While it may sound almost morbid to discuss these topics, it is very much similar to preparing your last will and testament (and could likely be included as part of your will, if you have one), and is intended to make your passing easier for your loved ones.  Some things you might want to consider are the following:
  1. Of your online friends, which ones would you want to inform? (As many people as possible, or only the ones you interact with on a regular basis, like your guild or raid group?)
  2. Who from your real life community would you want to inform your online friends? (Wife, siblings, real life friend, etc.)
  3. Which method of communication would you want used to inform your online friends? (Posting on a website, Twitter, Facebook, VoIP (i.e. Ventrilo, Teamspeak, Mumble)).
  4. When would you like to have your friends informed of your passing? (Immediately after passing? A week or so after passing?)
  5. What would you want to have done with your online account? (Cancel the account all together? Sell the account (which is against the ToS)?)
  6. If you have any in-game wealth, would you want it distributed to the members of your community?
  7. Would you want an in-game funeral?

Personally, because I am married, I would prefer to take the burden of telling my online friends off the shoulders of my wife, as I would expect her to have other things on her mind.  Instead, I would want one of my brothers to let my friends know via either our guild website, or via whichever VoIP software we are using (which is Mumble if you are curious), as soon as possible after my passing.
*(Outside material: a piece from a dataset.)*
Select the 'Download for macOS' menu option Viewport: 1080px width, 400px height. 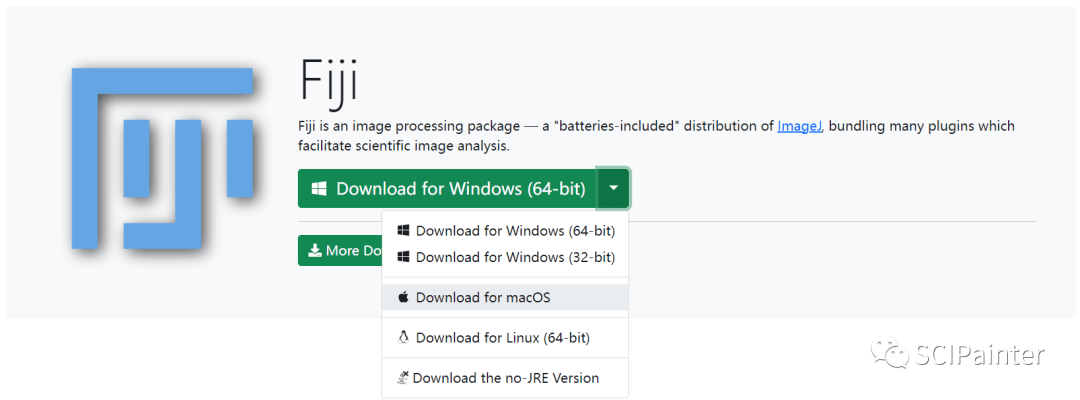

This is partially because they are more familiar with technology than my wife, especially when it comes to VoIP software, and because I think they would be able to relate to my online community better.

As far as my account is concerned, I would prefer to have as many of my belongings as possible sold off, and the resulting wealth distributed amongst my friends.  This way, I would be able offer them a small bit of joy in the midst of the sadness.  I would not, however, wish to have an in-game funeral, as that would bring about sadness from both my online community, and unnecessary sadness for the person that would have to play my character for the event.  Instead, if my friends wanted to honor my memory in some way in-game, I would much rather have a celebration.  Assuming my current WoW community, I would prefer to have fireworks, drinks, food, and dancing.

While I hope that both you and your online community never have to experience the loss of an online friend, I will pose the question: What would you like done if you were to slip into the shadows?